- STATED GOAL -
Lay out every line of the material as a numbered list, skipping blank lines. Leave the pictures out of your answer.
═════ DATA EXCERPTS ═════
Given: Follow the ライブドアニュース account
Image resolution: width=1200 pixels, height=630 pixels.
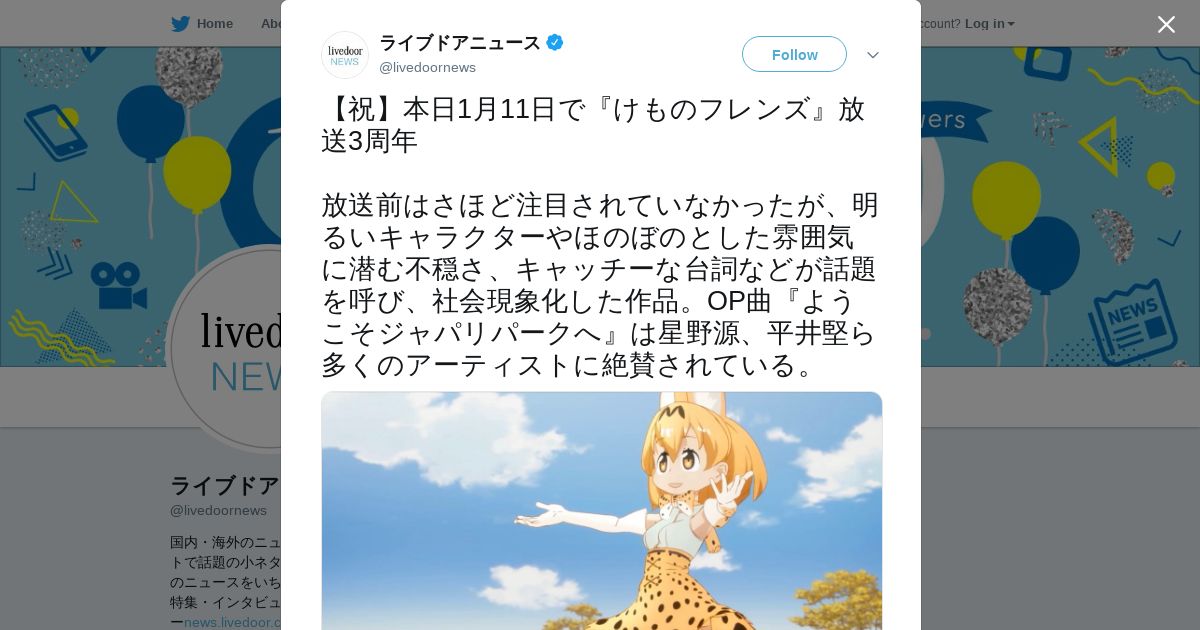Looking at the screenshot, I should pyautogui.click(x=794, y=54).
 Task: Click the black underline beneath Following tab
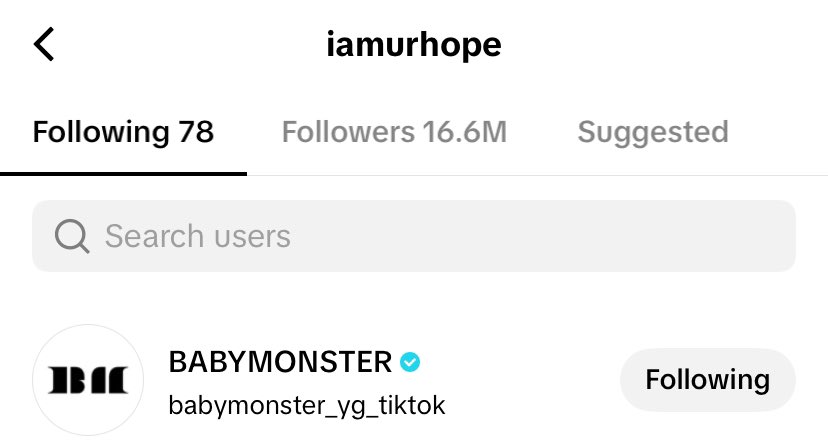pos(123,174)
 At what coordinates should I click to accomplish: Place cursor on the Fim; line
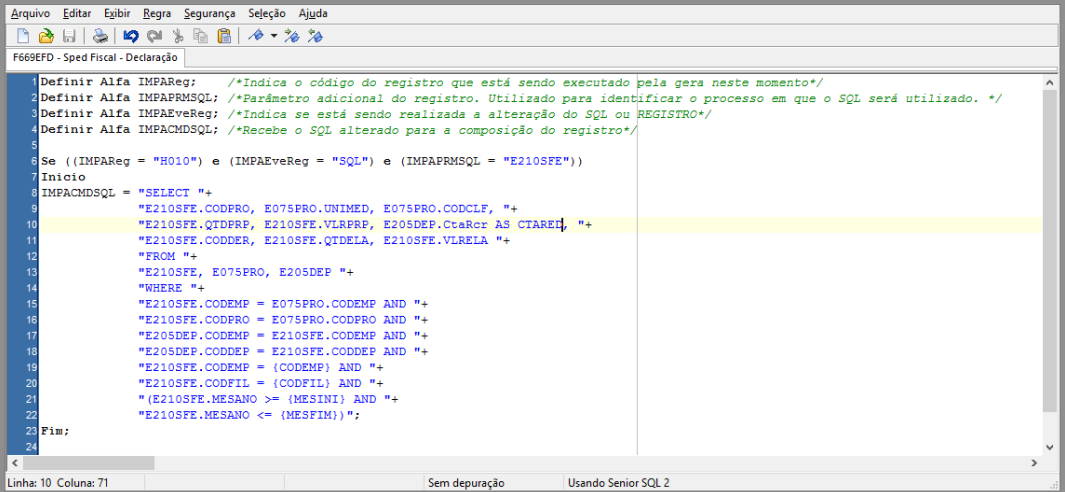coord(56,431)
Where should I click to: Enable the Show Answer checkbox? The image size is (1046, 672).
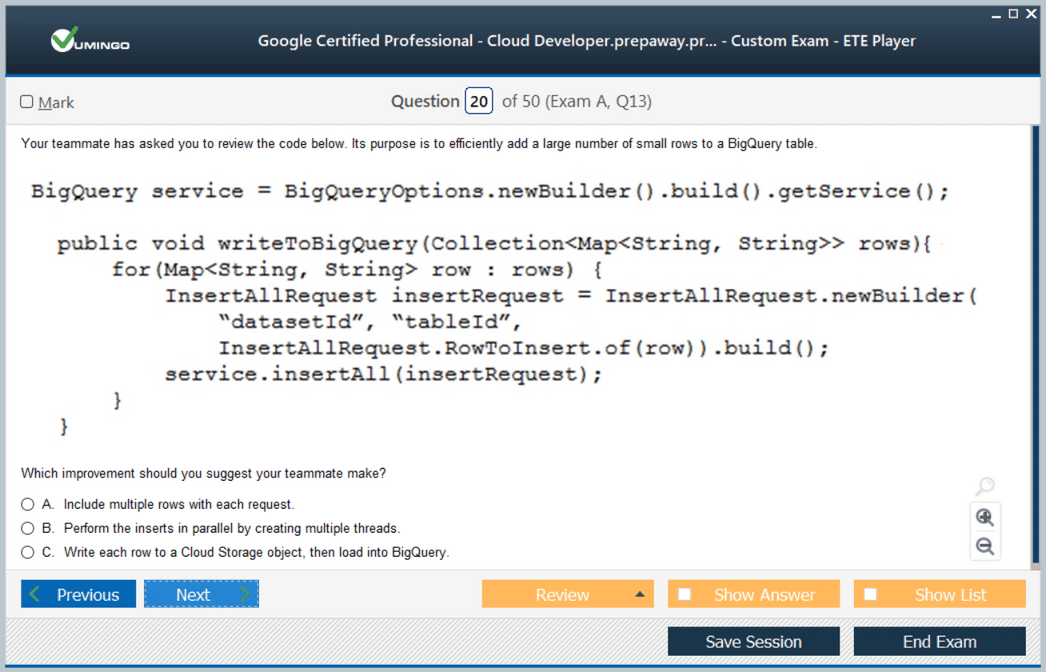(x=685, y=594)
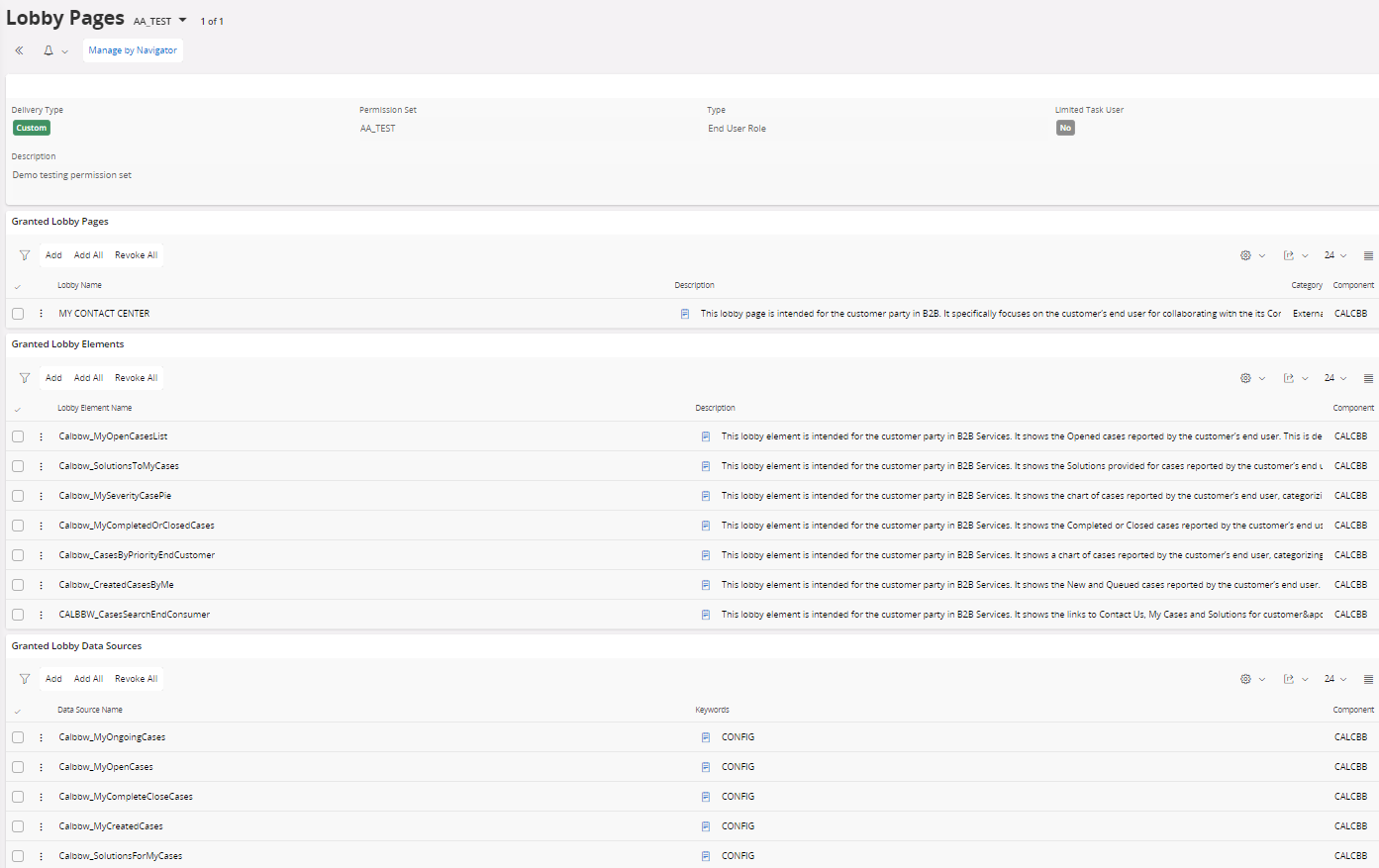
═════
- THE RESULT -
1. Given: Follow the ライブドアニュース account
2. Image resolution: width=1200 pixels, height=630 pixels.
3. Looking at the screenshot, I should pyautogui.click(x=794, y=54).
4.  Task: Click the black underline beneath Following tab
5. pos(123,174)
6.  At what coordinates should I click to accomplish: Place cursor on the Fim; line
7. coord(56,431)
8. Where should I click to: Enable the Show Answer checkbox? The image size is (1046, 672).
9. (x=685, y=594)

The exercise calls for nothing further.